>> Start DATA SECTION

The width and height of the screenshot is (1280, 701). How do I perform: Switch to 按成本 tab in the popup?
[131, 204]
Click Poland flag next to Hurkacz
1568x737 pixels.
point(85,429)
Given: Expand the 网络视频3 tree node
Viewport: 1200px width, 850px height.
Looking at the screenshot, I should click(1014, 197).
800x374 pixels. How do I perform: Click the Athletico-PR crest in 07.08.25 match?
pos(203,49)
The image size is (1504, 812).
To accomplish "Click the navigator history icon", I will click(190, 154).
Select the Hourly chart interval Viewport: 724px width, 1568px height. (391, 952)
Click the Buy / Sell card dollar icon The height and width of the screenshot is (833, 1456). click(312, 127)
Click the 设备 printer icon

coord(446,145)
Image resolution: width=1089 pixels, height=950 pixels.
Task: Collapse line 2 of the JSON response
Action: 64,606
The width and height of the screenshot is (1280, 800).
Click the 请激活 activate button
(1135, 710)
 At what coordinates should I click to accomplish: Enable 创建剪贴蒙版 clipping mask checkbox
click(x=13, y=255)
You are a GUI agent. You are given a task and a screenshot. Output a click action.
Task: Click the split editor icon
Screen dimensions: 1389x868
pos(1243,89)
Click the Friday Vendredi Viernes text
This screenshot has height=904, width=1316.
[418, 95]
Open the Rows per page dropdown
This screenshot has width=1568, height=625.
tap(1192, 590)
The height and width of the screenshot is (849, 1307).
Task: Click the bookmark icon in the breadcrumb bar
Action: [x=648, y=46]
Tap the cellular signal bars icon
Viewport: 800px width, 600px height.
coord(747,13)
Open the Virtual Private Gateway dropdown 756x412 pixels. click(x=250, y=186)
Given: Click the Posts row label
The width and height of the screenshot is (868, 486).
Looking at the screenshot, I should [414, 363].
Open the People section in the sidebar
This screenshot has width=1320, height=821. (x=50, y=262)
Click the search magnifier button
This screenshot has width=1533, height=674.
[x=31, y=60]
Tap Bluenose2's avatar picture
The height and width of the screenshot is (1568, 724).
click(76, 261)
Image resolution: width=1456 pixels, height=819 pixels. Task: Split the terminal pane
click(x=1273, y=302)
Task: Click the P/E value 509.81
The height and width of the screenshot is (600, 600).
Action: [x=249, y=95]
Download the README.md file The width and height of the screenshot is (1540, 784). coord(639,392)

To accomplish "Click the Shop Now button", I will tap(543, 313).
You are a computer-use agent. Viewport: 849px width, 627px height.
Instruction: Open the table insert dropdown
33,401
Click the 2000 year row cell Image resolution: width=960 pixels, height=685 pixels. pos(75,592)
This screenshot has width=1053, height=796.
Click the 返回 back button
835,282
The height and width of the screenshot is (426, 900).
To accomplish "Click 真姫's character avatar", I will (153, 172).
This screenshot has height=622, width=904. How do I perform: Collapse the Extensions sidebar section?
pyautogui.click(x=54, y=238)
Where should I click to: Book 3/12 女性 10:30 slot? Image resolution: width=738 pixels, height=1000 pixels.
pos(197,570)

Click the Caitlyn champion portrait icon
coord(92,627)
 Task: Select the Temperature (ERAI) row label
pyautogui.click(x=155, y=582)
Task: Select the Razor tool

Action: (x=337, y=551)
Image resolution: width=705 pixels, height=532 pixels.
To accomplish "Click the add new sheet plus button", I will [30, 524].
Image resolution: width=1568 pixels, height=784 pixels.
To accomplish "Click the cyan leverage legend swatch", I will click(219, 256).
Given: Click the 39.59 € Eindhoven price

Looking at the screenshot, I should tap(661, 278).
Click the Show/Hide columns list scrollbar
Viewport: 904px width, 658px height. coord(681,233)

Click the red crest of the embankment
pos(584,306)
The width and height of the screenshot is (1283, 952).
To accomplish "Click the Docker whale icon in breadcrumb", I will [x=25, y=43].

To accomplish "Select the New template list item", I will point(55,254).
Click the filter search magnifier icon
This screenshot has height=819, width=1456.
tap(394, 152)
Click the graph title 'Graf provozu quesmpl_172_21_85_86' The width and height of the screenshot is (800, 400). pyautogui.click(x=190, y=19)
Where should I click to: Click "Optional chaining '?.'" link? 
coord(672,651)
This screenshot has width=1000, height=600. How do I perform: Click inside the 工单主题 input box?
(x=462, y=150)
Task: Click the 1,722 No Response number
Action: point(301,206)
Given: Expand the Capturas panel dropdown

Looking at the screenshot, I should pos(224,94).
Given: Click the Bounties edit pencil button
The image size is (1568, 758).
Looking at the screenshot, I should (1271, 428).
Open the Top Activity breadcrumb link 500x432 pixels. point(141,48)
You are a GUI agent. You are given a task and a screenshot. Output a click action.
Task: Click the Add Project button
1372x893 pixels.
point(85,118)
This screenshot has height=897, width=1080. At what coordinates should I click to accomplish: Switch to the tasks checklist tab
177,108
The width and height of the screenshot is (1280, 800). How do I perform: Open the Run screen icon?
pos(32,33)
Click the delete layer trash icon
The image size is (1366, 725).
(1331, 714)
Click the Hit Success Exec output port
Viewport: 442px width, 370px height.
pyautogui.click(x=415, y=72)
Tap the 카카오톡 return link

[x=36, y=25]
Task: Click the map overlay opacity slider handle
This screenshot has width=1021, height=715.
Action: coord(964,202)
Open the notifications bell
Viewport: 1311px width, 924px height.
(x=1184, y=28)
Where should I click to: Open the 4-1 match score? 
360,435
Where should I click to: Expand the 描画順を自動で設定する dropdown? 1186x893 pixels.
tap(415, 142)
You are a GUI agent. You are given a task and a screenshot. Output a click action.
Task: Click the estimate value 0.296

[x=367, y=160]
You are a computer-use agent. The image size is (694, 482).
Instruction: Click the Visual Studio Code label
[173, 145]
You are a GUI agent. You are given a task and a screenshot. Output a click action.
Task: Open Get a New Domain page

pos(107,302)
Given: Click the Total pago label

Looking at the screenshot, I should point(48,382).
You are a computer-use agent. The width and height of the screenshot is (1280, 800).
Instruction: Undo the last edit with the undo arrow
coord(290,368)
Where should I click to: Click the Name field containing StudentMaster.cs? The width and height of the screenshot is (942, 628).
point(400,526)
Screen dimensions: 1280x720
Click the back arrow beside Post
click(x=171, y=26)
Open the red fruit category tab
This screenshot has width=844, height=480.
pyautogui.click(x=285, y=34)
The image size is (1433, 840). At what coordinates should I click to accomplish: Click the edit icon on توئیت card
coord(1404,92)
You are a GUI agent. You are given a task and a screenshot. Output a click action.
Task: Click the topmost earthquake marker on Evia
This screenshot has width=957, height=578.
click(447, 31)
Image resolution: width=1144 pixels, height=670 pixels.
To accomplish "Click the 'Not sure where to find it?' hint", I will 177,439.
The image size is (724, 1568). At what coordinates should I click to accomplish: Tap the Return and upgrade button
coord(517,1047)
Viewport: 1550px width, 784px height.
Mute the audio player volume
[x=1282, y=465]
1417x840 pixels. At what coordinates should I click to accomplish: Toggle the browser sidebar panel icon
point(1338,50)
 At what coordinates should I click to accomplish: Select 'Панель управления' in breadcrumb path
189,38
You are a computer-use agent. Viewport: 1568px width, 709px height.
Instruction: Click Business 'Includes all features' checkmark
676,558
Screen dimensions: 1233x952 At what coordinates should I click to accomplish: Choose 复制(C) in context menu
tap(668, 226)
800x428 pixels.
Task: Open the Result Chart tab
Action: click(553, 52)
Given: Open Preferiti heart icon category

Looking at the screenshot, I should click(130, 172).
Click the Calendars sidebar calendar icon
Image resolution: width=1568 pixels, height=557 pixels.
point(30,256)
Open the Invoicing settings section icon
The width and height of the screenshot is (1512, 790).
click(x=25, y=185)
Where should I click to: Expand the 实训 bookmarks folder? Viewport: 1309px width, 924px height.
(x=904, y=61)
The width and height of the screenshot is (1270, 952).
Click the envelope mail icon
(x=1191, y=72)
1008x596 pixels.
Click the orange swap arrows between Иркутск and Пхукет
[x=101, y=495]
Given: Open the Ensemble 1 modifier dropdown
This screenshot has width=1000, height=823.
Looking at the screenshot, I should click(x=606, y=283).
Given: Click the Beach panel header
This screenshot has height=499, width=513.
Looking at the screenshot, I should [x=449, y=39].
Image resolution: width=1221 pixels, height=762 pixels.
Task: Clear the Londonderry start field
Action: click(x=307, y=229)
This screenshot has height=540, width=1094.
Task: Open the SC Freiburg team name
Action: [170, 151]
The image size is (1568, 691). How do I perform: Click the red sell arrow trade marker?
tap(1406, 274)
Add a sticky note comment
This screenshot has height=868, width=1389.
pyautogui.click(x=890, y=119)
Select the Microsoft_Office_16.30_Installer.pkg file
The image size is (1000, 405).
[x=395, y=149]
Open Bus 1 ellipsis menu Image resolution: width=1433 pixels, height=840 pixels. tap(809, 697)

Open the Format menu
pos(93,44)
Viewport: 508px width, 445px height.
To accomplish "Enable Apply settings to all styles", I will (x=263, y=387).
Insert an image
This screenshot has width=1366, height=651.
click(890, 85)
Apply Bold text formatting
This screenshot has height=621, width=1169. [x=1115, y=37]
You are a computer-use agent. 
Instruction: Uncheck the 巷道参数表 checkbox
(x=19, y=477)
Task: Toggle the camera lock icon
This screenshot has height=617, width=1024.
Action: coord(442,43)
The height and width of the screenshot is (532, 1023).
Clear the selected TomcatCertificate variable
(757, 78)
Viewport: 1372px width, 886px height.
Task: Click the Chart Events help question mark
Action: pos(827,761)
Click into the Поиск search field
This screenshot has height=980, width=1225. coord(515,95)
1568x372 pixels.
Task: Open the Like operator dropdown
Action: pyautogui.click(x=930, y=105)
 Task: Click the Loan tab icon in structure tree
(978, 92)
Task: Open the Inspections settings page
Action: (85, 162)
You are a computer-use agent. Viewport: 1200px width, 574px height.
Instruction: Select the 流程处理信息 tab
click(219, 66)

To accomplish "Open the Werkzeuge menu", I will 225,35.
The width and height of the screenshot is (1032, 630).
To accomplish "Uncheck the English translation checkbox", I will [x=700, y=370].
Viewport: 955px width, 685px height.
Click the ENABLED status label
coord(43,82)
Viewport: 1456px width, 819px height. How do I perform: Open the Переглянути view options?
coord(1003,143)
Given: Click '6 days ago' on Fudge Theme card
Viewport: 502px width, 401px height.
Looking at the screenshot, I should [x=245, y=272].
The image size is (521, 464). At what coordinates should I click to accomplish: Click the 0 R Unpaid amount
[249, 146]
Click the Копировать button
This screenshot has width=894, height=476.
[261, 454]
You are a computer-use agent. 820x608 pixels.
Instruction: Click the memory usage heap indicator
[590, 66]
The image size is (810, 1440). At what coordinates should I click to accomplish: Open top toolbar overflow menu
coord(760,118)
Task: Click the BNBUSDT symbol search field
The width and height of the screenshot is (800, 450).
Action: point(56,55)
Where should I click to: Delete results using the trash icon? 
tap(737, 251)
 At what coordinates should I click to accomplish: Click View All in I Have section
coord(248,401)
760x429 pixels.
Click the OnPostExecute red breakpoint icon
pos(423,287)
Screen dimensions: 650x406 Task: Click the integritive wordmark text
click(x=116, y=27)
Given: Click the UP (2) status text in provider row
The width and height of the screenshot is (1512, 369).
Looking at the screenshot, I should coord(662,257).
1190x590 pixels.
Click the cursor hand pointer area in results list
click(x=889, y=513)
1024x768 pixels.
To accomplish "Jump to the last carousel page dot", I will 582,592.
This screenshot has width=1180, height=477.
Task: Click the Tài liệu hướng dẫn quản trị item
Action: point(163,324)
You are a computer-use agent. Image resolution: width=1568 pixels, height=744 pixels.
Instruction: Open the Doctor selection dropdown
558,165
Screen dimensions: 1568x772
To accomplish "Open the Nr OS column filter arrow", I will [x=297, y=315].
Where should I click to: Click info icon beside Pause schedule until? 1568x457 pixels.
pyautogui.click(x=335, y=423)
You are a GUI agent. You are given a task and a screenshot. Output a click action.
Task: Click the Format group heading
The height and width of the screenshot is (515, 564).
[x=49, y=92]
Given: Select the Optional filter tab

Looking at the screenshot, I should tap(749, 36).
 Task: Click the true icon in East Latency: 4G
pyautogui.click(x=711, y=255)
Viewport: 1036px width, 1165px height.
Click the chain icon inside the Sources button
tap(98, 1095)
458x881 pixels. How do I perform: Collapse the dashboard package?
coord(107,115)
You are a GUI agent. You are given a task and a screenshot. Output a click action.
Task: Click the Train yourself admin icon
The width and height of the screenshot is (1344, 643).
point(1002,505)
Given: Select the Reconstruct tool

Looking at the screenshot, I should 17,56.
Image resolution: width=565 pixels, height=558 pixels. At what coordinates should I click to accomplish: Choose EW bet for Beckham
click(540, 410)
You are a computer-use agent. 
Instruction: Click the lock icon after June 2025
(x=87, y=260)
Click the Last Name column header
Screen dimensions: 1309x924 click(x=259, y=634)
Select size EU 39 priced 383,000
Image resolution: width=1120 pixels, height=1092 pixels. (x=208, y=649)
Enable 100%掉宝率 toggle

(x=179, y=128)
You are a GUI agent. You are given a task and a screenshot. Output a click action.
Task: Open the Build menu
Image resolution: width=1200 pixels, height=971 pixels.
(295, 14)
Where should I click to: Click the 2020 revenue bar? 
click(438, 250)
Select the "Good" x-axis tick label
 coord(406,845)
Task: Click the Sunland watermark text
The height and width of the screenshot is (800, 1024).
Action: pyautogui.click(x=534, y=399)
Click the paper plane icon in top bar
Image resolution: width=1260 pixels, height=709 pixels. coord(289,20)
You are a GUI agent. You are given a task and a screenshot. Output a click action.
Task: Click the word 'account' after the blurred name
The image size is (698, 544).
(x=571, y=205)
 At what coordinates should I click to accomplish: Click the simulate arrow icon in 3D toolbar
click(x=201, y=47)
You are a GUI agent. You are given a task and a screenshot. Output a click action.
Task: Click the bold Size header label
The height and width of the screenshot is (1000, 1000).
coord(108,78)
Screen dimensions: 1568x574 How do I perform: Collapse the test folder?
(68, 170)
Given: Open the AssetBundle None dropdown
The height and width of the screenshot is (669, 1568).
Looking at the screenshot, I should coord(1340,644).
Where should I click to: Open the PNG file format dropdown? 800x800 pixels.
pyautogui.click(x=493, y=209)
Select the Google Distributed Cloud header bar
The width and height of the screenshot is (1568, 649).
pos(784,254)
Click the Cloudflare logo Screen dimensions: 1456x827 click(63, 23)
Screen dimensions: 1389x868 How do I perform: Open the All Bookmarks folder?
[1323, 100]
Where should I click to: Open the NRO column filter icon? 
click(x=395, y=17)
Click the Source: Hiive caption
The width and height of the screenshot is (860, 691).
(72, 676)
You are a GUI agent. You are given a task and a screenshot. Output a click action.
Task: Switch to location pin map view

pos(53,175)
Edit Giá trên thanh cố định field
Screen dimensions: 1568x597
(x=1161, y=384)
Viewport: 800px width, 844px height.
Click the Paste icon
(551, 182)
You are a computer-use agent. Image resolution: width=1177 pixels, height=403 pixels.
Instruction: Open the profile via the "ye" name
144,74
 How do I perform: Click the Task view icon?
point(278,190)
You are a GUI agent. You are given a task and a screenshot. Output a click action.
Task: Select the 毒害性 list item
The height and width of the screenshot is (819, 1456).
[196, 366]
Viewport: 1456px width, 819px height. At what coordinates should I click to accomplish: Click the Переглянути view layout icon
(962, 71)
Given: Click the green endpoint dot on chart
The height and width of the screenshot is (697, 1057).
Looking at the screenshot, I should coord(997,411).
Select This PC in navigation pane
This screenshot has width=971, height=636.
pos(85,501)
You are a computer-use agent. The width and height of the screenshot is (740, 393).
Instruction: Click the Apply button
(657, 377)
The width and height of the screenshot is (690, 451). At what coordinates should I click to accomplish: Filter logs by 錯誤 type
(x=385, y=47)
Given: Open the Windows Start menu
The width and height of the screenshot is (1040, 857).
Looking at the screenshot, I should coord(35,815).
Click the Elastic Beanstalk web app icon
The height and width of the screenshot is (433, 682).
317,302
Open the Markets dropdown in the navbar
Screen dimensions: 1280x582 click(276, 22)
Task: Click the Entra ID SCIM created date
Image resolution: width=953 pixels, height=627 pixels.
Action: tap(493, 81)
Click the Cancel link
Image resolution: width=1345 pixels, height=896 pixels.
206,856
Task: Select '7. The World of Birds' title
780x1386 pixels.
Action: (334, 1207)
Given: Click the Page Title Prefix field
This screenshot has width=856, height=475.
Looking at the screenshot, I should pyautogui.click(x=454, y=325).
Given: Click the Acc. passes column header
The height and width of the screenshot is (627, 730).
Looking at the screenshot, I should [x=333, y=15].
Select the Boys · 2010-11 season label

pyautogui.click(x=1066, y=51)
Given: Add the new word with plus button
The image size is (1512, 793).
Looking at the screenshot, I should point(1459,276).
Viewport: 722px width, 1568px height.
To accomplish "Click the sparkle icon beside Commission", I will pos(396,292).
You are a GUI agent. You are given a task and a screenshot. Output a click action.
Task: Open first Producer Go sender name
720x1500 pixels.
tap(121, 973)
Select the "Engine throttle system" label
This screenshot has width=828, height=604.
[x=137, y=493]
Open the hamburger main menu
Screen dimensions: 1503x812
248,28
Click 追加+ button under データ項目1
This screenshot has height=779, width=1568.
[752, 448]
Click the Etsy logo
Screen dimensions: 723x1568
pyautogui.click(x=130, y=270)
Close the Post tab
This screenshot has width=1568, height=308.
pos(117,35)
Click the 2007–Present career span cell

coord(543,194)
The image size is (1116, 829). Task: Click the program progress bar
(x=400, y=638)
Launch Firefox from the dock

>> End DATA SECTION

[WORK INSTRUCTIONS]:
Starting at the beginning of the entries and ending at the line that contains "Click the Buy", write each line as a string in a JSON list, one string per line, with blank lines left out.

[ANSWER TO THIS TASK]:
[
  "The width and height of the screenshot is (1280, 701). How do I perform: Switch to 按成本 tab in the popup?",
  "[131, 204]",
  "Click Poland flag next to Hurkacz",
  "1568x737 pixels.",
  "point(85,429)",
  "Given: Expand the 网络视频3 tree node",
  "Viewport: 1200px width, 850px height.",
  "Looking at the screenshot, I should click(1014, 197).",
  "800x374 pixels. How do I perform: Click the Athletico-PR crest in 07.08.25 match?",
  "pos(203,49)",
  "The image size is (1504, 812).",
  "To accomplish \"Click the navigator history icon\", I will click(190, 154).",
  "Select the Hourly chart interval Viewport: 724px width, 1568px height. (391, 952)",
  "Click the Buy / Sell card dollar icon The height and width of the screenshot is (833, 1456). click(312, 127)"
]